Member Reviews
Find out more about them without the medias take. Interesting look
Loved this book. Great to read about a subject im interested in and find out things i didnt know before. very informative and well put together
An in depth analysis of the ISIS movement and how they evolved and mutated into the horror that we see today. The author gives an insightful view into the founding members and how the US prison camps in Iraq became a fertile breeding ground for complete radicalization.
Black Banners is a dense and extensive examination of Islamic State's ideological roots in medieval Islamic history and teachings with the aim of better understanding their present day objectives.
There is a clear ideological distinction in the West's separation of church and state and the age-old integration of Islam and politics. In other words, "just as religion can easily be politics for Muslims, so politics can easily be religion". David Wasserstein argues that this is crucial to the understanding of Islamic State's behaviour and ambitions, in particular within the context of a specific form of Islamic apocalyptic messianism that IS ardently subscribes to.
The Islamic State only formally came into being on 29 June 2014 and rapidly spread into controlling a territory the size of the United Kingdom with a population in excess of eight million.

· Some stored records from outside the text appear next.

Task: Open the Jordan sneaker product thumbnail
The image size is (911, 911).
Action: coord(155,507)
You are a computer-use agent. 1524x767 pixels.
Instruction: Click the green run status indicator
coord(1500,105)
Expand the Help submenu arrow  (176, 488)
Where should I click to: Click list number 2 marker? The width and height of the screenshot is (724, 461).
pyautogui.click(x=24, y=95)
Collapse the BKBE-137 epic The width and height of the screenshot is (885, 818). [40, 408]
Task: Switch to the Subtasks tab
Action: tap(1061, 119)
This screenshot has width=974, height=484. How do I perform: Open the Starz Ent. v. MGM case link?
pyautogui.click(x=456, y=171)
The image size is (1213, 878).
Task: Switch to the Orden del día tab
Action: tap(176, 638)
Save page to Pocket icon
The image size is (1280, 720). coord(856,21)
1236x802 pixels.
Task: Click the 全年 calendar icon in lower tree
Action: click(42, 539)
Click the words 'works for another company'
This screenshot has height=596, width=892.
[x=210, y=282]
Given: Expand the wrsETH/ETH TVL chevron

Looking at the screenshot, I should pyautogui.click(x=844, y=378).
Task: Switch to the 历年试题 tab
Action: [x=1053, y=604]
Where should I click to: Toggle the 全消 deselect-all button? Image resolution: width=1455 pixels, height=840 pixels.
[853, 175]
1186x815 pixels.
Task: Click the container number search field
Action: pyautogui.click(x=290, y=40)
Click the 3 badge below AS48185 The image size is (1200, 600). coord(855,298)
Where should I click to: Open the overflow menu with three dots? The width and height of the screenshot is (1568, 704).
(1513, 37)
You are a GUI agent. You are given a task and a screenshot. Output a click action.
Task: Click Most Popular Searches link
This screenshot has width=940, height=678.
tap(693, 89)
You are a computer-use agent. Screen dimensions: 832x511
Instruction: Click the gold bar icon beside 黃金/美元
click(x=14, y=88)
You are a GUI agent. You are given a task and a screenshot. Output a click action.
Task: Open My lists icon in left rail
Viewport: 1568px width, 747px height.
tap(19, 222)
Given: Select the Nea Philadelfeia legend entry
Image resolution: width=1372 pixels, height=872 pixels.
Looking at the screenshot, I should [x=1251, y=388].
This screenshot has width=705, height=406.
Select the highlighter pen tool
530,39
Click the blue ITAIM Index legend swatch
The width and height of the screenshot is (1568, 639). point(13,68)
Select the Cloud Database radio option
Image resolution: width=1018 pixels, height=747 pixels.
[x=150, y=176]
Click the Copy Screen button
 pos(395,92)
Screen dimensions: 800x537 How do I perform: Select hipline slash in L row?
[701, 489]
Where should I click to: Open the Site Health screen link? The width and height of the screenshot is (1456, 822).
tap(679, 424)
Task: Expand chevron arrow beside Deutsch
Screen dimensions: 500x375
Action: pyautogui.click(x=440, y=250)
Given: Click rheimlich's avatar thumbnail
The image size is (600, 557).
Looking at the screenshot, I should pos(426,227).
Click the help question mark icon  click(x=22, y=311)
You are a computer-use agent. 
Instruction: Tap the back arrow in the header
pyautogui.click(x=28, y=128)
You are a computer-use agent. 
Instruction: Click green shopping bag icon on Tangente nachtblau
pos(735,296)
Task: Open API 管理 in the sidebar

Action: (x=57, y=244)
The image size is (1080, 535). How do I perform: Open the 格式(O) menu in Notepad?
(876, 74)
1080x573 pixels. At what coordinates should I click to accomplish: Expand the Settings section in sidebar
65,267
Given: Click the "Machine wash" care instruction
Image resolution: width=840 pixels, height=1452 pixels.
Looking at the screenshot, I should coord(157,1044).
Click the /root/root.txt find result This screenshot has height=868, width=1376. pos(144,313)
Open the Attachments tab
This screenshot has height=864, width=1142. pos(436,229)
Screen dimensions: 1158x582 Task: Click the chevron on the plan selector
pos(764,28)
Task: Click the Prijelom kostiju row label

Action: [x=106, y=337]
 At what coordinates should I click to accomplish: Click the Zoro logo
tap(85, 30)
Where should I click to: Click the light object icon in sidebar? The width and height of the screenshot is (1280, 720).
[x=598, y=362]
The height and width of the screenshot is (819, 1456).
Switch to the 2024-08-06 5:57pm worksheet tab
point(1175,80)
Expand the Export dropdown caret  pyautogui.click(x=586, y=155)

Clearly it is a grave mistake to simply classify IS as an anarchic violent terrorist group that acts with a criminal indifference to laws. Rather, IS is subscribing to and operates under a particular set of laws and rules with the express intention of recreating the medieval caliphate.
There is a great deal of speculation and conjecture regarding the financial sustainability of IS and whether IS is the richest and most successful terrorist outfit in history. There is even more openly admitted unsubstantiated conjecture regarding the living conditions and day-to-day activities of IS as the author does not have firsthand verifiable and authentic sources in this regard.
Whilst there is an exhaustive examination of the historic record in Black Banners, there isn't much substantiation of the present and that leaves this reviewer knowing more about IS as an organisation steeped in the past, but very little about what is really happening on the ground.